Entonces, el asceta errante Vekhanassa se acercó al Bienaventurado e intercambió con él cordiales saludos. Cuando concluyeron estas amables palabras de bienvenida y cordiales saludos, permaneciendo a un lado, hizo esta exclamación gozosa en presencia del Bienaventurado: “¡Este es el esplendor perfecto, es un perfecto esplendor!”.
“Pero, Kaccana, ¿por qué dices: ‘¡Este es el esplendor perfecto, es un perfecto esplendor!’? ¿Qué es aquel perfecto esplendor?”.
“Maestro Gotama, el esplendor perfecto es aquel que no es superado por ningún otro esplendor más alto ni más sublime”.
“Pero Kaccana, ¿cuál es aquel esplendor que no es superado por ningún otro esplendor más alto ni más sublime?”.
“Maestro Gotama, es aquel esplendor que es perfecto, que no es superado por ningún otro esplendor más alto ni más sublime”.

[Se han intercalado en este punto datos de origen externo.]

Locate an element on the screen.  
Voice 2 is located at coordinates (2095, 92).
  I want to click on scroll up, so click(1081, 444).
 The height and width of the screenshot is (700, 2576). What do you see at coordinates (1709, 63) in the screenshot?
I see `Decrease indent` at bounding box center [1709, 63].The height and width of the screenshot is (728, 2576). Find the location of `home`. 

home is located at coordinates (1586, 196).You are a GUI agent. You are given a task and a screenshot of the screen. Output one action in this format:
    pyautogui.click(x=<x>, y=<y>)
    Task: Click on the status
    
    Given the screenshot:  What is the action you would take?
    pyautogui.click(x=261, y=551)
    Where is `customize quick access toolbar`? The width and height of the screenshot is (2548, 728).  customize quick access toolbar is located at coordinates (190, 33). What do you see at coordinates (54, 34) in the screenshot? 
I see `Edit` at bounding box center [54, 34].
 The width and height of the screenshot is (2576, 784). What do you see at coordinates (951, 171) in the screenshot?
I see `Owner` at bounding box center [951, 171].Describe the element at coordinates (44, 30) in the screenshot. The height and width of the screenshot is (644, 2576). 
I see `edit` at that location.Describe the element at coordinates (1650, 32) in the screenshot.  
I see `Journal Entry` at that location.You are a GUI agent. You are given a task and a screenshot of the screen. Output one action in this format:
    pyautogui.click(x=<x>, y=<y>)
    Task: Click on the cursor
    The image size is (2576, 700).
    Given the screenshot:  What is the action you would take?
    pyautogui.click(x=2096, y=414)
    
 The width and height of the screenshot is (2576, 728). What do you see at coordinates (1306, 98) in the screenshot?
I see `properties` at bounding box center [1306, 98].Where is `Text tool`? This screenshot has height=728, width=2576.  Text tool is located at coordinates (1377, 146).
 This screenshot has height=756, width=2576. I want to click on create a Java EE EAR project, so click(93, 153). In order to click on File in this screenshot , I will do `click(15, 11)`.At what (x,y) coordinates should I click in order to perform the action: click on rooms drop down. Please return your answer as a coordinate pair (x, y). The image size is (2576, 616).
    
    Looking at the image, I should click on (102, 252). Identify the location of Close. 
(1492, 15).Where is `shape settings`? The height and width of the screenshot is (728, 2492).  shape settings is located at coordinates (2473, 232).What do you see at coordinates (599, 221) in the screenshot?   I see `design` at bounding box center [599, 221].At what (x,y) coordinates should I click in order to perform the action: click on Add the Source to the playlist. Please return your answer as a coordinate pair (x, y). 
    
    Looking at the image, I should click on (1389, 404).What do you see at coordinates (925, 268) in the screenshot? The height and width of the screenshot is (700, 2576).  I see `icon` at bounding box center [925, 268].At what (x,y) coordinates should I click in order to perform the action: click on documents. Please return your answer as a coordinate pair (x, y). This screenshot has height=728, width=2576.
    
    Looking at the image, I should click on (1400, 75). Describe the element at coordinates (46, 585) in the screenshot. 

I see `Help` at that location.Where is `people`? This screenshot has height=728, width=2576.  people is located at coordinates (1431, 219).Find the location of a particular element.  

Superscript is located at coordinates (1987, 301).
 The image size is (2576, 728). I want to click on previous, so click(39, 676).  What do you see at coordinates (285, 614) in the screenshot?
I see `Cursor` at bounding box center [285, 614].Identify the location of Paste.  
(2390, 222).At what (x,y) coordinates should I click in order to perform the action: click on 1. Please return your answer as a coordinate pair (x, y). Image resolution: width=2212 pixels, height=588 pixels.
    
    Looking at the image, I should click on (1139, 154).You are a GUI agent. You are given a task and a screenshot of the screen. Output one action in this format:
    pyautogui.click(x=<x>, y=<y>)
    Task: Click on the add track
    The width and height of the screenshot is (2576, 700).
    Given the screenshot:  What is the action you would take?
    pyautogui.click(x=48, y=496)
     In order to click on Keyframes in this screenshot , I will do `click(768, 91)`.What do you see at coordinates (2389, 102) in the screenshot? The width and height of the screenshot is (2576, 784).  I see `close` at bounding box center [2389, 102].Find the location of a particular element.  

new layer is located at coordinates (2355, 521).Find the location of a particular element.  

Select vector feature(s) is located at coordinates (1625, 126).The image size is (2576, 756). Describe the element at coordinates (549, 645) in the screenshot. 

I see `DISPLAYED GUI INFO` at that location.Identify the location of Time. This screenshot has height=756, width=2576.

"Kaccana, tú puedes continuar así por mucho tiempo. Dices: ‘El esplendor perfecto es aquel que no es superado por ningún otro esplendor más alto ni más sublime’, pero no indicas lo que es ese esplendor. Imagina, Kaccana, que un hombre dijera: 'Estoy enamorado de la muchacha más bella del país'. Y si alguien le preguntara: ‘En cuanto a esta muchacha más bella del país, buen hombre, de la que estás enamorado: ¿la conoces?, ¿sabes si pertenece a la clase noble, a la de los brahmanes, a la de los khattiya o a la de la gente común?', él respondiese: ‘No’. Entonces si alguna otra persona le preguntara: ‘En cuanto a esta muchacha más bella del país, buen hombre, de la que estás enamorado: ¿sabes su nombre o clan de procedencia?... ¿Sabes si es de estatura alta, baja o mediana, si es de piel oscura, morena o blanca?... ¿Sabes de qué aldea proviene, pueblo o ciudad?', él respondiese: ‘No’. Entonces, si alguna otra persona le preguntara: 'Entonces, buen hombre, ¿estás enamorado de una muchacha que no conoces ni has visto nunca?', él respondiese: ‘Sí’.
“Si esto fuera así, Kaccana, ¿no te parece que aquel hombre estaría diciendo tonterías?”.
“Efectivamente, Venerable Señor, si este fuera el caso, aquel hombre estaría diciendo tonterías”.
“Pues de la misma manera tú, Kaccana, dices: ‘El esplendor perfecto es aquel que no es superado por ningún otro esplendor más alto ni más sublime’, sin indicar lo que es ese esplendor.
Cuando esto se dijo, el asceta errante Vekhanassa dijo al Bienaventurado: “¡Excelente, maestro Gotama! ¡Excelente, maestro Gotama! El maestro Gotama esclareció el Dhamma de diferentes maneras, como si enderezara lo que estaba torcido, revelara lo que estaba oculto, mostrara el camino a los que estaban perdidos o sostuviera una lámpara en medio de la oscuridad, de manera tal que los de buena vista pudieran ver las formas. Ahora voy por refugio al maestro Gotama, al Dhamma y al Sangha de los bhikkhus. Que el maestro Gotama me considere como su seguidor laico a partir de ahora, que ha ido por refugio de por vida”.